Dialogue avec le pape François (3e partie)

  1. Bartolo – Très cher Saint-Père, je m’appelle Bartolo et je suis prêtre diocésain depuis neuf ans. Actuellement, la mission qui m’est confiée est celle de formateur de séminaristes et enseignant au Séminaire interrégional de Naples, dirigé par les pères jésuites, un lieu où l’on considère souvent les choses comme acquises : la formation en général… Depuis une dizaine d’années, je collabore avec le père Massimo Nevola dans l’animation de camps missionnaires, en particulier à Cuba, que l’on propose à des jeunes adultes de la Ligue missionnaire des étudiants. À travers ces expériences, j’ai touché du doigt les blessures du Seigneur dans la pauvreté des hommes de notre temps, ce qui m’a ébranlé et m’a poussé à chercher davantage son visage. Et cela a fortifié ma vocation sacerdotale, que je perçois de plus en plus comme un don pour toute l’humanité et l’Église. Je voulais vous demander, étant donné la présence de nombreuses paroisses : quel apport spécifique peut offrir un mouvement d’inspiration ignatienne, comme CVX, pour la formation chrétienne des animateurs en pastorale, et comme la Ligue missionnaire des étudiants pour l’implication des jeunes et leur éducation à la mondialité ? Merci.

Pape François Le président a rappelé une devise ignatienne : « contemplatif dans l’action ». Être contemplatif dans l’action ne signifie pas avancer dans la vie en regardant le ciel, parce que tu tomberas dans un trou, c’est sûr !… Il faut comprendre ce que signifie cette contemplation. Tu as dit quelque chose, une expression qui m’a frappé : j’ai touché du doigt les blessures du Seigneur dans les pauvretés des hommes de notre temps. Et je crois que c’est un des meilleurs médicaments pour une maladie qui nous touche tellement, qui est l’indifférence.
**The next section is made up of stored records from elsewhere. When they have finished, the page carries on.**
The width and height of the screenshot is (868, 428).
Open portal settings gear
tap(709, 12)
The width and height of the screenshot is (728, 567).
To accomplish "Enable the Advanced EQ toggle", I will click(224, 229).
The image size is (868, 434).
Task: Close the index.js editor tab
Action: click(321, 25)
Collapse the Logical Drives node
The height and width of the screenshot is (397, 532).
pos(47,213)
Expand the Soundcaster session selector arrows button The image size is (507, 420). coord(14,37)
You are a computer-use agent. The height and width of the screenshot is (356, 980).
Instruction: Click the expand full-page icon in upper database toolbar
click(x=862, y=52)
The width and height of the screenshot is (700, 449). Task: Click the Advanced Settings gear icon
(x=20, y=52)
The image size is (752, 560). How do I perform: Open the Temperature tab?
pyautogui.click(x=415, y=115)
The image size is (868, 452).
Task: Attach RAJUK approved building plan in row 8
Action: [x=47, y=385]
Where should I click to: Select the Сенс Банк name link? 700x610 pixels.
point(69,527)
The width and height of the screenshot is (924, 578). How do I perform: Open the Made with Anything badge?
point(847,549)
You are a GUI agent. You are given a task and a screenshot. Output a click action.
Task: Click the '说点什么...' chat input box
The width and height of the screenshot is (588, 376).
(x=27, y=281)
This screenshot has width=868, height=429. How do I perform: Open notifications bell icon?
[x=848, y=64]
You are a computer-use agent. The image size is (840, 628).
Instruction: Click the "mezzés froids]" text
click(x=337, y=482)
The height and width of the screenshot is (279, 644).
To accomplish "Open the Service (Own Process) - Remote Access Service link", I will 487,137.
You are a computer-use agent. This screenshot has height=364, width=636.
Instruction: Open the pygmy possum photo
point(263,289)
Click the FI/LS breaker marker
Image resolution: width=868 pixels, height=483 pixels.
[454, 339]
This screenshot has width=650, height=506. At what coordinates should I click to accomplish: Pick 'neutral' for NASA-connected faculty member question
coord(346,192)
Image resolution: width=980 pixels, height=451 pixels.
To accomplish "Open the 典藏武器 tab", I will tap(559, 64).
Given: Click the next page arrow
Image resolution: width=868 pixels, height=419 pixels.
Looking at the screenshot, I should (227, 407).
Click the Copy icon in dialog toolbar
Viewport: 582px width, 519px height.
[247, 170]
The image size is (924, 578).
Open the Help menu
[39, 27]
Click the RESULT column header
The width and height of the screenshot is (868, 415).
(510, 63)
Et aussi le scepticisme : croire qu’on ne peut rien faire. Le patron des indifférents et des sceptiques est Thomas : Thomas a dû toucher les blessures. Il y a un très beau discours, une très belle méditation de saint Bernard sur les plaies du Seigneur. Tu es prêtre, tu peux la trouver dans la troisième semaine du carême dans l’office des lectures, je ne me souviens pas quel jour. Entrer dans les blessures du Seigneur : nous servons un Seigneur blessé d’amour ; les mains de notre Dieu sont des mains blessées d’amour. Être capable d’entrer là…

Et Bernard poursuit : « Aie confiance : entre dans la blessure de son côté et tu contempleras l’amour de ce cœur ». Les blessures de l’humanité, si tu t’en approches, si tu touches – et c’est la doctrine catholique – tu touches le Seigneur blessé. Tu le trouveras dans Matthieu 25, je ne suis pas hérétique en disant cela ! Quand tu touches les blessures du Seigneur, tu comprends un peu plus le mystère du Christ, de Dieu incarné. C’est justement le message d’Ignace, dans la spiritualité : une spiritualité où Jésus-Christ est au centre, et non les institutions, non les personnes, non ! Jésus-Christ. Mais le Christ incarné ! Et quand tu fais les Exercices spirituels, il te dit qu’en voyant le Seigneur qui souffre, les blessures du Seigneur, efforce-toi de pleurer, d’éprouver de la douleur. Et la spiritualité ignatienne donne à votre mouvement cette voie, elle offre cette voie : entrer dans le cœur de Dieu à travers les blessures de Jésus-Christ. Le Christ blessé dans ceux qui ont faim, dans ceux qui sont ignorants, qui sont rejetés, dans les personnes âgées seules, dans les malades, dans ceux qui sont en prison, dans ceux qui sont fous… il est là.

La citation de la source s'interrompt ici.